Although Yoshimura et al2 reported the efficacy of IL-6 in diagnosing renal allograft rejection, we could not detect high levels of serum IL-6 in kidney transplants, even in biopsy-proven rejection episodes found in five cases (eight biopsies). This is mainly attributable to the sensitivity of assay because Yoshimura et al used a bioassay method more sensitive than ours.
Putting the ELISA assay sensitivity aside, in kidney or small bowel transplantation with liver allografts, we found significantly higher IL-6 concentrations in serum even when kidney or small bowel allografts were rejected.
These results suggest that allografts of the liver and lung, which are relatively large organs compared to the kidney, may be major sources of IL-6 production during allograft rejection because the liver and lung contain many monocytes/macrophages and large vascular endothelial beds, and also may have many infiltrating activated T cells at the time of rejection.

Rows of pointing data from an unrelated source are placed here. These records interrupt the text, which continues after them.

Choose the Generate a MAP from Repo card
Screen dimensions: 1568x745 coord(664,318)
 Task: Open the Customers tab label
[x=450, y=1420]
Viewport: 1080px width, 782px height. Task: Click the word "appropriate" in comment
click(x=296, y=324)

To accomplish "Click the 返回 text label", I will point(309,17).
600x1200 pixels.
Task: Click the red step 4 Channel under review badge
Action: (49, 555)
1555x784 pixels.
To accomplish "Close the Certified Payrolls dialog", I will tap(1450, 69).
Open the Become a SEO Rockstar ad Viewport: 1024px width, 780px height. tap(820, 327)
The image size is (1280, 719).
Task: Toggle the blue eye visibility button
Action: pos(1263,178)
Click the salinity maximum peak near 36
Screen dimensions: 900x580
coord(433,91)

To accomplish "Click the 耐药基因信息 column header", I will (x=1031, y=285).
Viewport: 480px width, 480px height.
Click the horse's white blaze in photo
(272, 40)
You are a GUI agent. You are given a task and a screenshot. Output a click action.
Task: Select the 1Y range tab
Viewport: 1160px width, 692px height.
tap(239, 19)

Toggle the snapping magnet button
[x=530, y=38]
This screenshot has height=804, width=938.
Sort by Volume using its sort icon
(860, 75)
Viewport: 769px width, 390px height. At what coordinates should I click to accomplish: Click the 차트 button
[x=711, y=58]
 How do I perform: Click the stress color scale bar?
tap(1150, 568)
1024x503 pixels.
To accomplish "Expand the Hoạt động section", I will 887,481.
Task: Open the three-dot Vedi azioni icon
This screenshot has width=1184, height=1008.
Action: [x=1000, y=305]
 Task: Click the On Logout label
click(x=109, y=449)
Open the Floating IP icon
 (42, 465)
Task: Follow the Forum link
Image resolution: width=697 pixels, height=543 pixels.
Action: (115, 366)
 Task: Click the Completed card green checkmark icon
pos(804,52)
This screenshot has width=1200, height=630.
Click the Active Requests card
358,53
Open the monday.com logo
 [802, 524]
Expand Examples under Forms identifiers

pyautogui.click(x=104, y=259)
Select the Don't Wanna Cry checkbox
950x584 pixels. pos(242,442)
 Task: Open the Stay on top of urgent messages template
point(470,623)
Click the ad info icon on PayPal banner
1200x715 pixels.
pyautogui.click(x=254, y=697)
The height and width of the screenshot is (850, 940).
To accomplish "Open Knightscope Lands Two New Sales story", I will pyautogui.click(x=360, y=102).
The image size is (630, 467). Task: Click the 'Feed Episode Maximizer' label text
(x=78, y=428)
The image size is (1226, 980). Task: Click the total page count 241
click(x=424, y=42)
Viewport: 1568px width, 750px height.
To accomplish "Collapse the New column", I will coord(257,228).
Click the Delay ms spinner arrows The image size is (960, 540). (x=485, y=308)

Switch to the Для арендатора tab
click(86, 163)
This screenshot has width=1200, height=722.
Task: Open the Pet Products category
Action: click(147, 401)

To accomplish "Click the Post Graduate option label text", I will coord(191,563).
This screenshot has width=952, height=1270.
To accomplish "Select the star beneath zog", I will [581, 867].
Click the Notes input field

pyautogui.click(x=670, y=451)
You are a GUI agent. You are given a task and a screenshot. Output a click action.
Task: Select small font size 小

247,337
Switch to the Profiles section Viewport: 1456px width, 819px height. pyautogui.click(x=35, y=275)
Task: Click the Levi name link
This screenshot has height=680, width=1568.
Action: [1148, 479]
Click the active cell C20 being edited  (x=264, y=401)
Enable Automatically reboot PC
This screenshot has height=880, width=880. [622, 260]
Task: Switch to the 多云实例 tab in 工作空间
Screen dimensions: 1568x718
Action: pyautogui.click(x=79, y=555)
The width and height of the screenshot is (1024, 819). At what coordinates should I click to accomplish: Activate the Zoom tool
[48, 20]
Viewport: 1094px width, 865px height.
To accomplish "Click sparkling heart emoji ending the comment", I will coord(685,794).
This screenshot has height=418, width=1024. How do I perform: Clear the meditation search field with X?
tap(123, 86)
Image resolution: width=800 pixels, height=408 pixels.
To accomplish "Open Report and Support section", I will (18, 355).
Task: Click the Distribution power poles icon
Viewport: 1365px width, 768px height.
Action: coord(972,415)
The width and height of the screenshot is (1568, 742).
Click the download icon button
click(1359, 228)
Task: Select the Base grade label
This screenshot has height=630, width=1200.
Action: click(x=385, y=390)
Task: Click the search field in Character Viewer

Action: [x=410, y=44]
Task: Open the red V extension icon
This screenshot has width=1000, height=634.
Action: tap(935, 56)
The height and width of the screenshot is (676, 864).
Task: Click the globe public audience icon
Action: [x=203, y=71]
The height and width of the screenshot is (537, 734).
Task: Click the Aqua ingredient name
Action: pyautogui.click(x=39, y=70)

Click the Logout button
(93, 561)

Hoffmann et al3 also suggested that the localization of tumor necrosis alpha (TNF-α)-producing cells correlated with the distribution of monocytes and macrophages in liver allografts and that concomitant plasma levels were elevated compared to those of controls without complications. Since it is well known that TNF-α induces IL-6 production, our findings also imply the intragraft production of inflammatory cytokines during rejection episodes.
Recently, Matsumoto et al4 reported that IL-6 participates in the regulation of human biliary epithelial cell growth in vitro. The ability of IL-6 to directly promote bile duct epithelium DNA synthesis provides a link between liver inflammation such as allograft rejection and the repair response. Thus, the control of inflammatory cytokines is important to obtain longer graft survival without biliary epithelial growth such as vanishing bile duct syndrome.